# Landau Notation ("Big O"), or Mathematics as a metaphor
## Introduction
The definition of Big O is quite technical and it is not immediately clear from the technical definition why it is so important.
In these notes we argue that the definition of Big O is less important for its mathematical content but rather because the precise mathematical definition creates a powerful *metaphor*. This metaphor, together with its countless variations and ramifications, underpins all of practical software engineering. But we never use the definition of Big O to crunch some numbers or establish benchmarks.

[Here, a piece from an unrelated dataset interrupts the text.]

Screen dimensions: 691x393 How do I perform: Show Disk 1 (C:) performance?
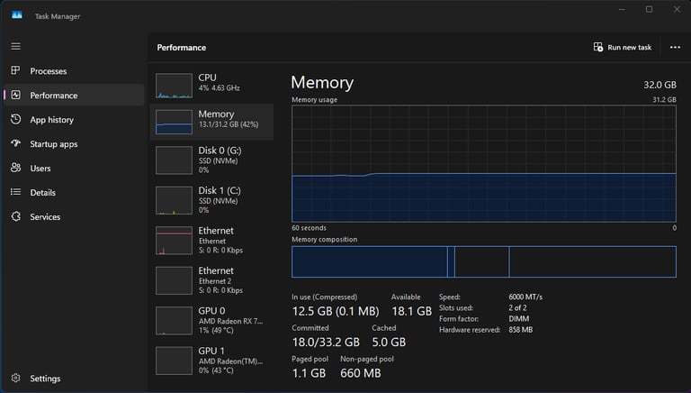tap(212, 200)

We first state the definition of Big O and then explain its importance as a metaphor for software engineering. In fact, we can see the previous two lectures on Turing machines and P vs NP in that new light as well.

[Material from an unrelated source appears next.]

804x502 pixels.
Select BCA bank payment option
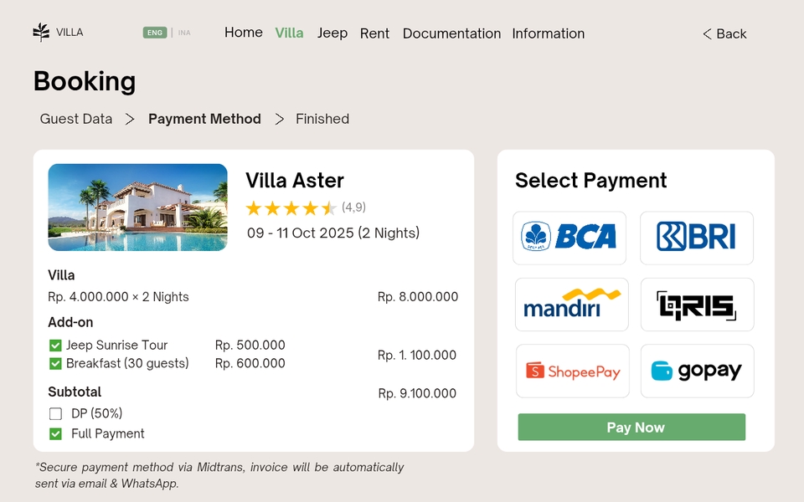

## Warmup: Growth of functions
:::warning
**Exercise 1 (Warmup).**
Let $\mathrm{log}$ denote the natural logarithm, i.e., the logarithm w.r.t. the base $\mathrm{e}$. Order the following functions by their order of growth (from slow to fast):
a. $2^{2^n}$
b. $\mathrm{e}^{\log n}$
c. $\log(n)$
d. $\mathrm{e}^n$
e. $\mathrm{e}^{2\log(n)}$
f. $\log(\log(n))$
g. $2^n$
h. $n!$
:::
## Big O: Definition
We now change direction, instead of working from the problem (classification of algorithms) to the solution (Big O), we now start from the definition of Big O and then discuss whether it meets our requirements.
Given non-negative functions $f,g \colon \mathbb N \to \mathbb R_{\geq 0}$ one writes
$$f \in \mathcal O(g)$$
(or $f(n) \in \mathcal O(g(n))$ or $f(n) = \mathcal O(g(n))$)

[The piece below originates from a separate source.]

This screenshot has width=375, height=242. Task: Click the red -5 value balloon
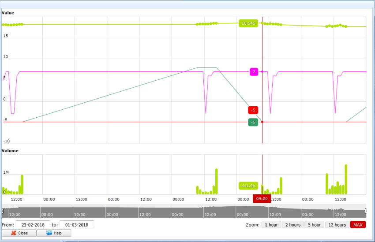[253, 110]
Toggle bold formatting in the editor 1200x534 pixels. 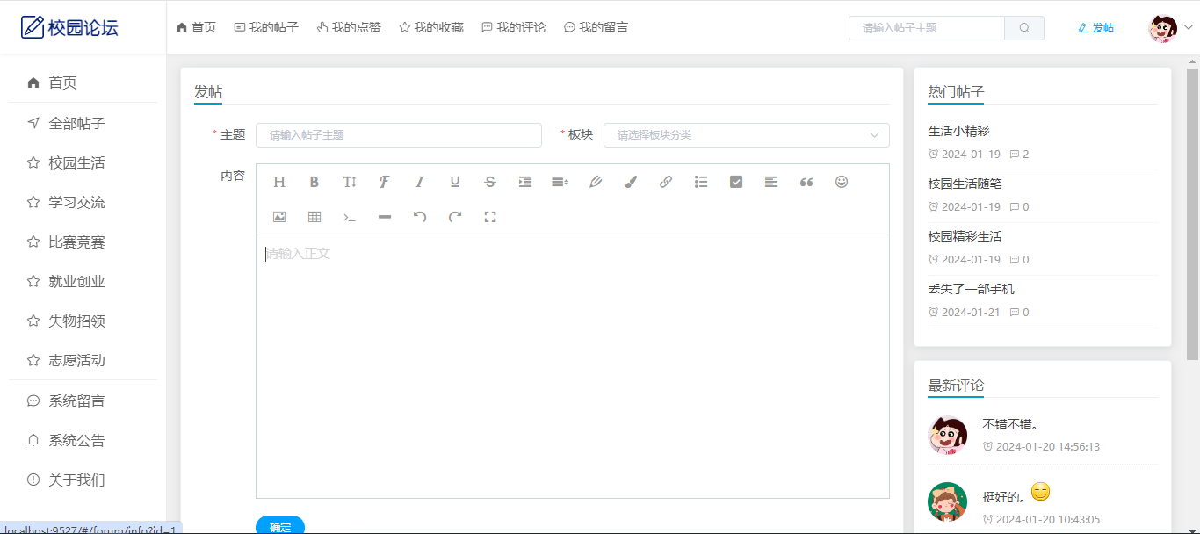click(314, 182)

if there are $N$ and $M$ such that
$$f(n) \leq M \cdot g(n)$$
for all $n \geq N$.
## Big O: Properties
We now list some desirable properties of the Big O notation. It is instructive to prove these yourself.
:::warning
**Exercise 2.**
For functions $f,g,h \colon \mathbb N \to \mathbb R_{\geq 0}$ prove the following:
1. $f \in \mathcal O(f)$
2. If $c > 0$ is a constant then $\mathcal O(c \cdot f)
= \mathcal O(f)$.
3. If $f \leq g$ for large enough inputs, then $\mathcal O(f) \subseteq \mathcal O(g)$.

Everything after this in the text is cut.